Regarding stored procedures, there is no business logic executed in the database. Database is used only to store and return data. This is one of the reasons why sequential processing is required: it avoids the need for complex and time-consuming queries or moving business logic to the database layer.
Examples from the Gateway (illustrative, not exhaustive)
To determine how much of a resource was initially minted, the transaction in which the resource was created must be tracked. Over time, the resource may be burned or minted in subsequent transactions that emit burn or mint events. Such events contain only the amount that was burned or minted. To serve requests about the current total supply of a resource, or the total amount ever burned, the system must rely on data from previous transactions.
To store accurate totals, it is necessary to know how much was initially minted, as well as how much was minted or burned in earlier transactions.

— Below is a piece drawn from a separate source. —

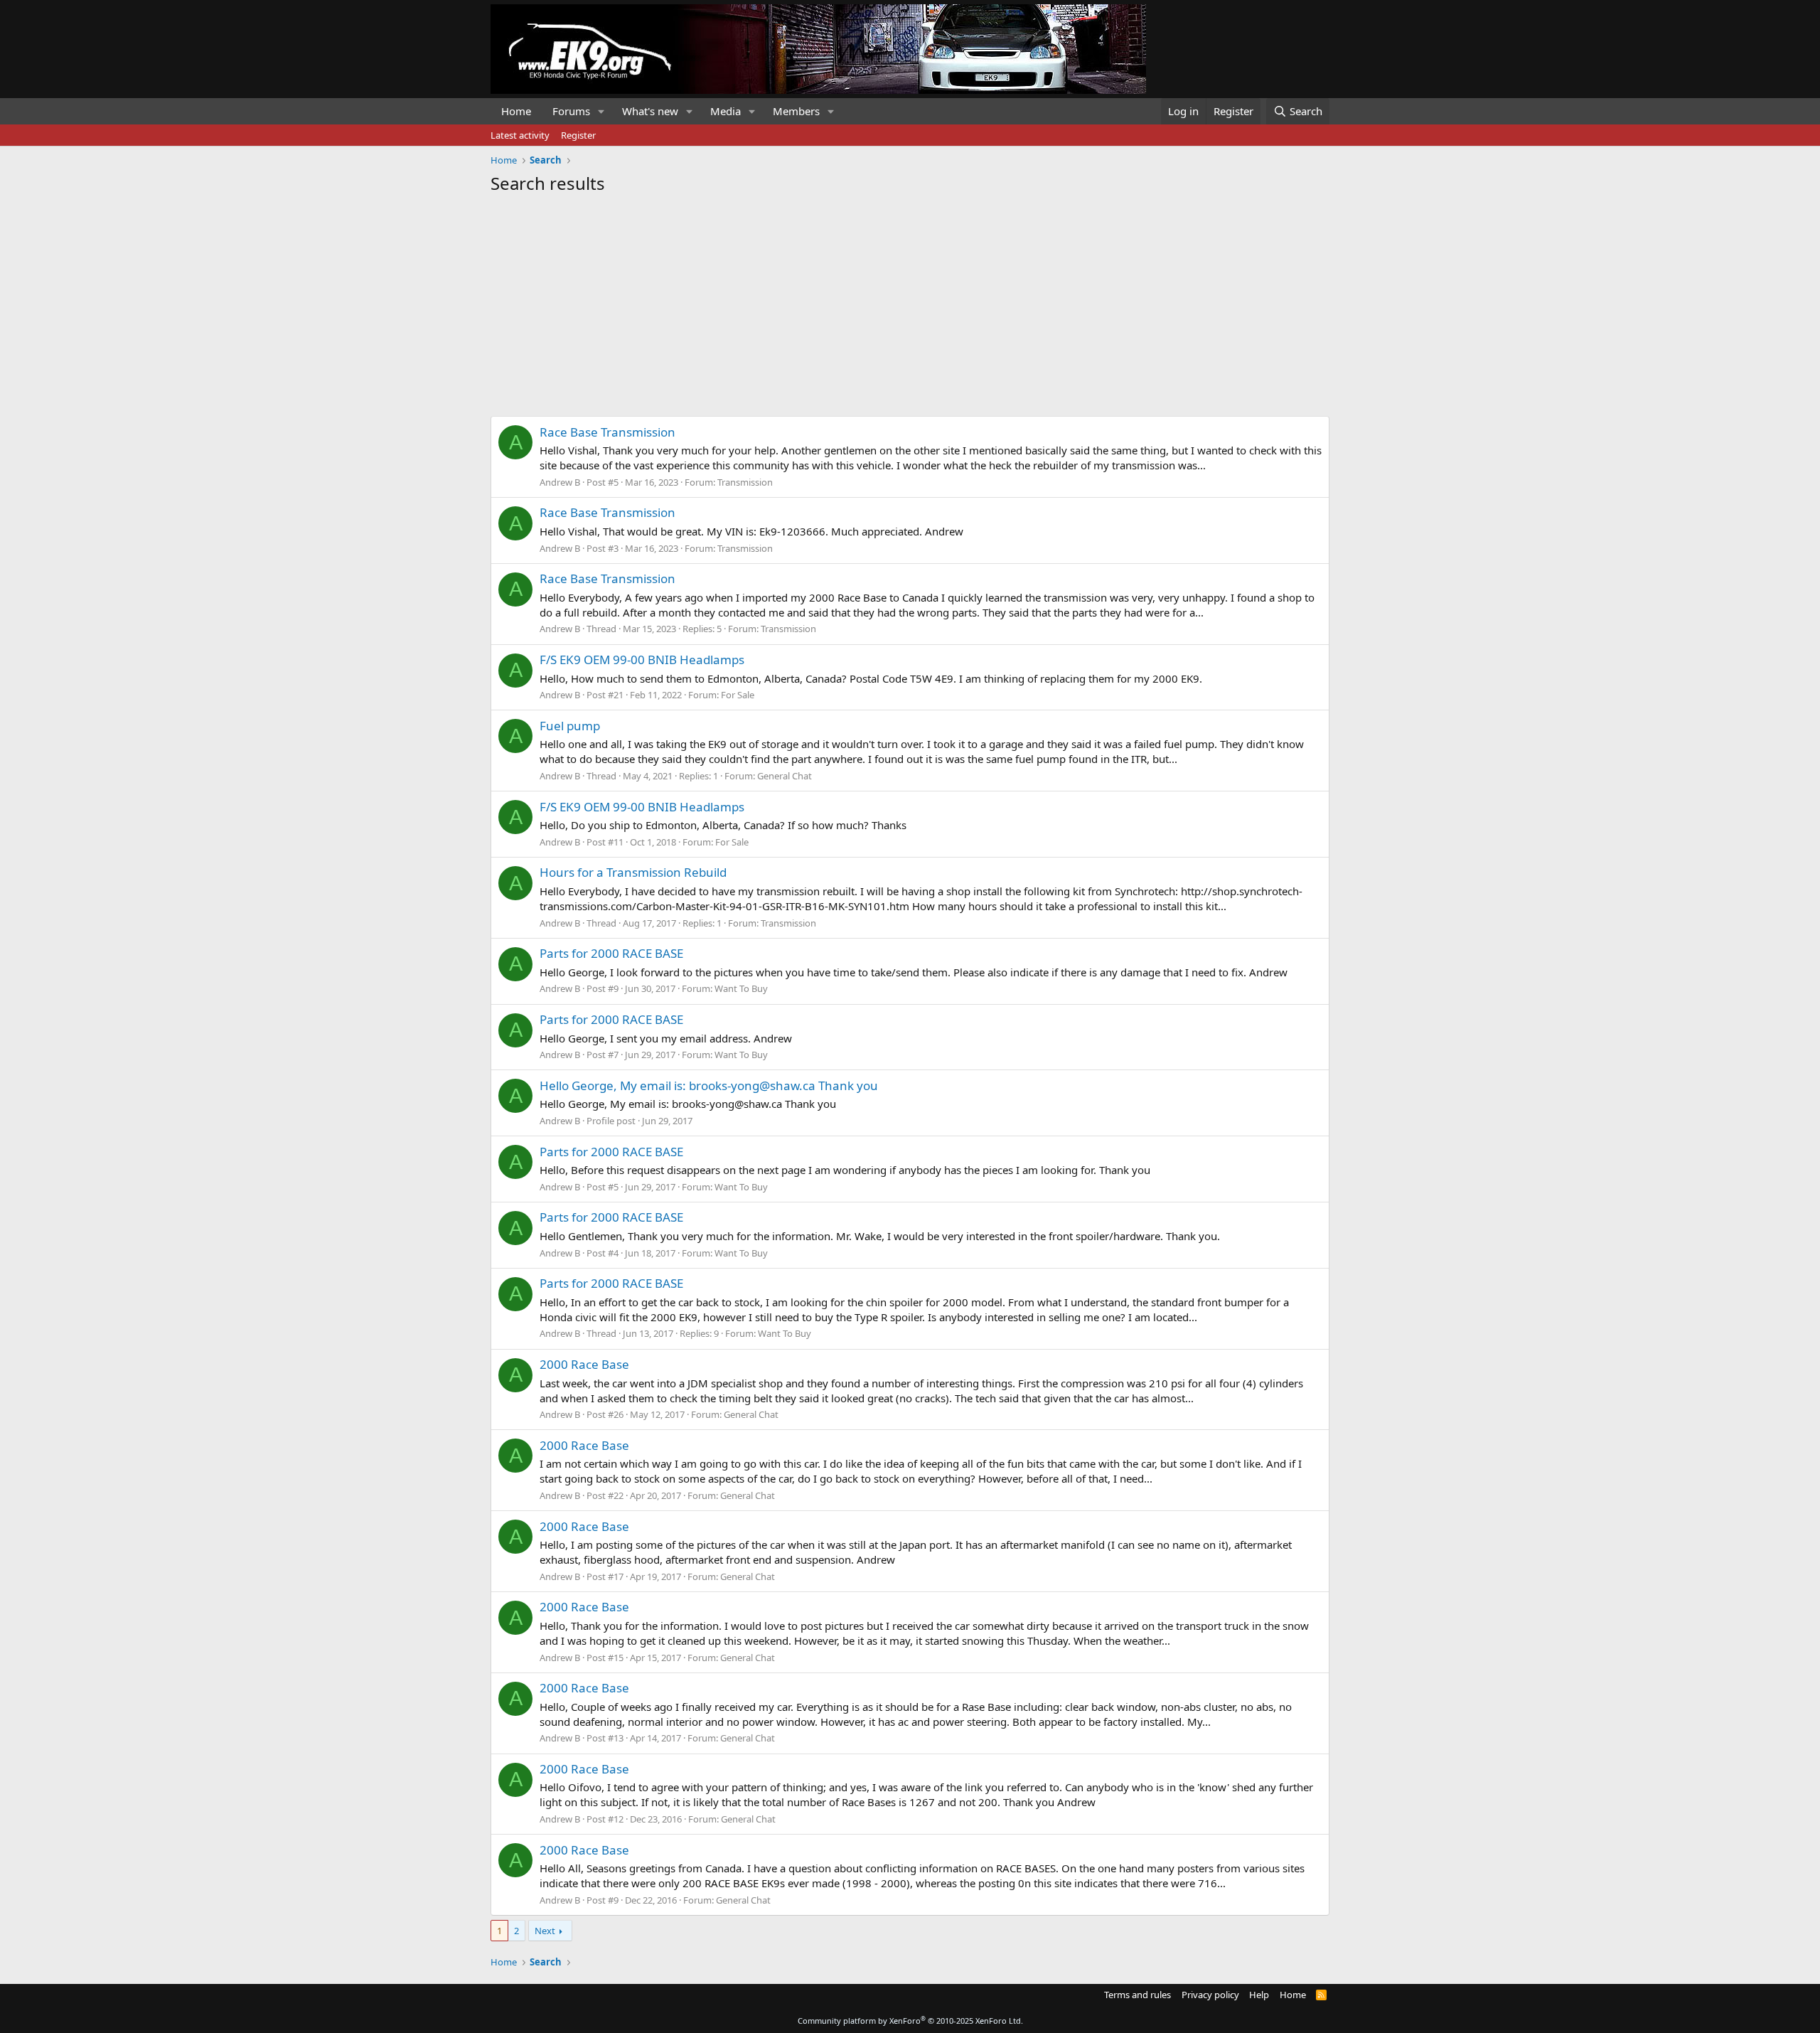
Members (796, 111)
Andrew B (560, 482)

This also applies when returning aggregated totals per entity (for example, key–value store entries while iterating).
You mention that anything new or improved bears the challenge of backward compatibility … but aren’t the clients all API clients?? Does the gateway provide any direct access or simple direct mapping between DB tables and API calls?
It makes all the sense that we can’t break API compatibility - at most, introduce versioning and if the clients miss it, assuming they’re v1.
But it makes absolutely no sense that you can’t change what’s behind!
That being true, why even bothering in using an API front-end for clients?? I find it hard to believe, so for now I’m assuming the simplified phrasing can be furthered with some details.
We should be able to completely change the DB layer whilst maintaining full API compatibility.
Of course, it is always possible to rework the database layer while maintaining full API compatibility, but replacing what PostgreSQL already provides may be challenging, at least in my opinion. That said, feel free to evaluate the options.
Regarding compatibility and Gateway users: the Gateway was designed and maintained with multiple extensibility points in mind. Some users have forked the codebase and added features on top of what we originally developed. While backward compatibility was never formally guaranteed, we intentionally tried to avoid breaking community tools and services.